Este breve comentario no se propone tratar de mitología helénica, sino de política. Aquí y ahora, los españoles se encuentran con que, sin que se sepa bien por qué ni para qué, el actual Gobierno y la heterogénea y proteica mayoría parlamentaria que lo apoya, probablemente sin quererlo ellos mismos, han instalado en el centro de la vida pública de la nación un nuevo laberinto, en el que mucha gente anda más desorientada y sin salida que los legendarios cretenses de la época de Minos.

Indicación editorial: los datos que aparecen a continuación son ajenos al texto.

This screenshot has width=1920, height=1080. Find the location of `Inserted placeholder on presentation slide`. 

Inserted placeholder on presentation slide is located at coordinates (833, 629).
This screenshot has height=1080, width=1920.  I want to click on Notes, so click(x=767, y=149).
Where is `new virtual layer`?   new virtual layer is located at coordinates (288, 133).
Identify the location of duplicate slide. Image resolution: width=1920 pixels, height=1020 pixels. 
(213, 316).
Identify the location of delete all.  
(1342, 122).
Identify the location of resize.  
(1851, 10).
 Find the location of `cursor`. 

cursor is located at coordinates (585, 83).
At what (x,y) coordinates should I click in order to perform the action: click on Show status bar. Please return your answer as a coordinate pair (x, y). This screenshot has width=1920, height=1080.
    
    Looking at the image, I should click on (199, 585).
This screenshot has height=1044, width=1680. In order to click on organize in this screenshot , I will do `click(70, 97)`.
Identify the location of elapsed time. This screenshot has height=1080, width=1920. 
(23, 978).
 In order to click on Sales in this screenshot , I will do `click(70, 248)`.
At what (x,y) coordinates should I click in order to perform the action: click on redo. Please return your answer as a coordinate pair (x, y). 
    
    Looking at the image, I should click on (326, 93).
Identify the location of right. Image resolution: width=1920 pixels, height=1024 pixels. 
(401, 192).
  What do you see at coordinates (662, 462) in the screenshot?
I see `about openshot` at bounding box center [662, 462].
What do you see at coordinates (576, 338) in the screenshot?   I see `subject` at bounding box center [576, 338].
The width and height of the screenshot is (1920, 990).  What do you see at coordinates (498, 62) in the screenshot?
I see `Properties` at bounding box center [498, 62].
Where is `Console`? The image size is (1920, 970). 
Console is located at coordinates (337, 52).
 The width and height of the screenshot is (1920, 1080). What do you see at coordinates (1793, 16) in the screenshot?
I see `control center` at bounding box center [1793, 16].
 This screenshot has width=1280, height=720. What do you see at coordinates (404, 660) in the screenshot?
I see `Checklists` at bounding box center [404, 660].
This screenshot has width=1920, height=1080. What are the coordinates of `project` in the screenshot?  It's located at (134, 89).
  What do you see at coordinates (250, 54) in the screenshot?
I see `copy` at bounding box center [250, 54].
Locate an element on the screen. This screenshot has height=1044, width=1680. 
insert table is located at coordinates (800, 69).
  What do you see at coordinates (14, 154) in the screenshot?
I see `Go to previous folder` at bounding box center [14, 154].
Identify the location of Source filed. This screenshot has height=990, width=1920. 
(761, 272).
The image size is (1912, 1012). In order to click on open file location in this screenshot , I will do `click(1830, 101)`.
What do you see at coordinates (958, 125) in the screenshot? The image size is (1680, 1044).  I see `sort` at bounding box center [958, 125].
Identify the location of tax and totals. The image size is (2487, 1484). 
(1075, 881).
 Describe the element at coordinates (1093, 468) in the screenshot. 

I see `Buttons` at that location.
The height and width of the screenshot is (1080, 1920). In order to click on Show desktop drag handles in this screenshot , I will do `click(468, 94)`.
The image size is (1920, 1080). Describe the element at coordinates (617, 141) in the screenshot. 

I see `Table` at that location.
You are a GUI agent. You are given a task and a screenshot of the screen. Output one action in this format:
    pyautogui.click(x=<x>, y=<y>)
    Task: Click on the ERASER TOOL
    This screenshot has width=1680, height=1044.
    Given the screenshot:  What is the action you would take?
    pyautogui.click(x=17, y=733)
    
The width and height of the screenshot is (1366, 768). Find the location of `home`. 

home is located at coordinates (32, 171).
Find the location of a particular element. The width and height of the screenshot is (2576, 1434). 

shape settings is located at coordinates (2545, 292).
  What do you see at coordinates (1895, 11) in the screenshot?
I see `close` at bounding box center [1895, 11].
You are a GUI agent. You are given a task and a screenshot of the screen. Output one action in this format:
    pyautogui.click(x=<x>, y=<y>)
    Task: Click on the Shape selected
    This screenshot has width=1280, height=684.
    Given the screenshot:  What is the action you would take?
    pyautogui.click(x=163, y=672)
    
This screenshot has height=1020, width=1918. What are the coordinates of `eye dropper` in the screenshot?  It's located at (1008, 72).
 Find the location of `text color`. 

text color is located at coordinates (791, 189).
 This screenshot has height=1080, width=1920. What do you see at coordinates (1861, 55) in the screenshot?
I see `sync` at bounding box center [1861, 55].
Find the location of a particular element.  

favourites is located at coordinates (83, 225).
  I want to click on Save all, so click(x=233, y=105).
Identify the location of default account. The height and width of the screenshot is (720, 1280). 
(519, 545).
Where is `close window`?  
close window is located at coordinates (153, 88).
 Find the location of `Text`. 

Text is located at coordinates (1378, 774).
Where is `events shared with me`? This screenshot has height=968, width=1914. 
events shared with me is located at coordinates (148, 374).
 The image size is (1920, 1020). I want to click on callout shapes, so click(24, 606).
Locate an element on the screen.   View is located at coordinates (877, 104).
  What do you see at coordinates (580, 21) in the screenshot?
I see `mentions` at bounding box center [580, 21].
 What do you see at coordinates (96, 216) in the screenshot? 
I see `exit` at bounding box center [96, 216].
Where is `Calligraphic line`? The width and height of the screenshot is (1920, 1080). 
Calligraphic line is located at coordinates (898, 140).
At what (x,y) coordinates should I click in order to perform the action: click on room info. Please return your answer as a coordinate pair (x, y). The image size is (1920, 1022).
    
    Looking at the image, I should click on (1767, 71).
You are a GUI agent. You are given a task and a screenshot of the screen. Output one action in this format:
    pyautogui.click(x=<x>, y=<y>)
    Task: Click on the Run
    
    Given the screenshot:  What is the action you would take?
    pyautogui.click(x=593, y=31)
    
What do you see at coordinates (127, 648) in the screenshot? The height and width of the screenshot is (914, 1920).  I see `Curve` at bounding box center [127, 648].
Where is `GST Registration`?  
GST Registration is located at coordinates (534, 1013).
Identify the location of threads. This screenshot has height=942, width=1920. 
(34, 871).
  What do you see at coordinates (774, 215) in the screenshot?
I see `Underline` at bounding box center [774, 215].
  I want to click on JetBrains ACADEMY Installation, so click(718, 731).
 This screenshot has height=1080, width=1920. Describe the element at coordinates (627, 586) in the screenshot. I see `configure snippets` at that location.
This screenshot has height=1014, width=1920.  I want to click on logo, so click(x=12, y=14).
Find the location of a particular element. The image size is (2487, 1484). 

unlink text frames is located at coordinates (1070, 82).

Durante los cinco meses que llevan en el poder las ministras y ministros socialistas y sus socios del «tripartito» se han dedicado a deshacer las decisiones y proyectos del Gobierno anterior. Han dado un vuelco a la política exterior, han cancelado el plan hidrológico nacional y los contratos e inversiones que estaban en marcha, han suspendido la Ley de Educación, desorientando a docentes y escolares; han retirado un millar de soldados de Iraq para mandar otros tantos a Afganistán y unos guardias civiles e infantes de Marina a Haití; y no muchas cosas más en el orden de los hechos. Pero sus diversos portavoces han sido pródigos en declaraciones, en no pocas ocasiones contradictorias, acerca de lo que se han propuesto o les gustaría llevar a cabo como programa de gobierno.

Sólo han manifestado un amplio consenso en que las cosas de España iban casi todas mal y que la culpa de esa penosa situación la tenía el presidente Aznar. Basta vivir en nuestro país y abrir los ojos a la realidad para comprobar que lo primero es falso. Y, si se compara la España del 2004 con la de ocho años antes, se llega a la conclusión de que la gestión de los gobernantes anteriores es altamente meritoria.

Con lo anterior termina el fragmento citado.